-- YOUR INSTRUCTIONS --
Each line from the one holding "Task: Collapse the indicator" through the final line of the data below is to be given again exactly, and no other line is to appear.

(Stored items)
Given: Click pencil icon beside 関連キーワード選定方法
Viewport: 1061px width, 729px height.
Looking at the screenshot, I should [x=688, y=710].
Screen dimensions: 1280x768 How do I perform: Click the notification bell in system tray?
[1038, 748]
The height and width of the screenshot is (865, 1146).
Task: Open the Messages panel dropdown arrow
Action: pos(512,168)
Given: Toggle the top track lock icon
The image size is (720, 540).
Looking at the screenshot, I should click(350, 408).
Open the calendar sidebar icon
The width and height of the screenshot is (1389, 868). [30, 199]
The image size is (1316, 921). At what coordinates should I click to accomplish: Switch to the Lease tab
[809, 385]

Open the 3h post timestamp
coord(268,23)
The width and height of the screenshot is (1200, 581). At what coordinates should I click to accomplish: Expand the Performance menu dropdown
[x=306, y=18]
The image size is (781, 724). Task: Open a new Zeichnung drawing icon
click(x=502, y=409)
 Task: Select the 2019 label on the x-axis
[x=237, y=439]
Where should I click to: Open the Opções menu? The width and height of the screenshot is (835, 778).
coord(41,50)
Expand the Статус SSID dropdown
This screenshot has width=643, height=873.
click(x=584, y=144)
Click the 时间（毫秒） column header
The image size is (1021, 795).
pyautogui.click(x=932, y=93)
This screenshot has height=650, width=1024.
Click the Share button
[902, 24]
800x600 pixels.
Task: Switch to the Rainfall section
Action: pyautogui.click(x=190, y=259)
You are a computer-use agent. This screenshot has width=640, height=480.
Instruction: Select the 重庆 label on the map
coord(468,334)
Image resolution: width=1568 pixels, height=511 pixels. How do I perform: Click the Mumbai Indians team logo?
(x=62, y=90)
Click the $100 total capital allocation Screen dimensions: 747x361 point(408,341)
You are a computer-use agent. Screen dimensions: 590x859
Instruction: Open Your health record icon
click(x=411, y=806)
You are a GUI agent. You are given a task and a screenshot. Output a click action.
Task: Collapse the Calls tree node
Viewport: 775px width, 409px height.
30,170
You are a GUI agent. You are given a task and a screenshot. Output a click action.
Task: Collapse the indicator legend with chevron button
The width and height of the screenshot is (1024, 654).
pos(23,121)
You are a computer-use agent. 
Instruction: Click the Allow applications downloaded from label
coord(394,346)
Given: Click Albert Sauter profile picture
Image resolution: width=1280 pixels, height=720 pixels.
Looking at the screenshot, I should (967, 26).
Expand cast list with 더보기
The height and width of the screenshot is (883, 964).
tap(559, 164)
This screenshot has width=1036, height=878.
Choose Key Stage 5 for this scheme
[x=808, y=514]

-- TASK SOLUTION --
Task: Collapse the indicator legend with chevron button
The width and height of the screenshot is (1024, 654).
pos(23,121)
You are a computer-use agent. 
Instruction: Click the Allow applications downloaded from label
coord(394,346)
Given: Click Albert Sauter profile picture
Image resolution: width=1280 pixels, height=720 pixels.
Looking at the screenshot, I should (967, 26).
Expand cast list with 더보기
The height and width of the screenshot is (883, 964).
tap(559, 164)
This screenshot has width=1036, height=878.
Choose Key Stage 5 for this scheme
[x=808, y=514]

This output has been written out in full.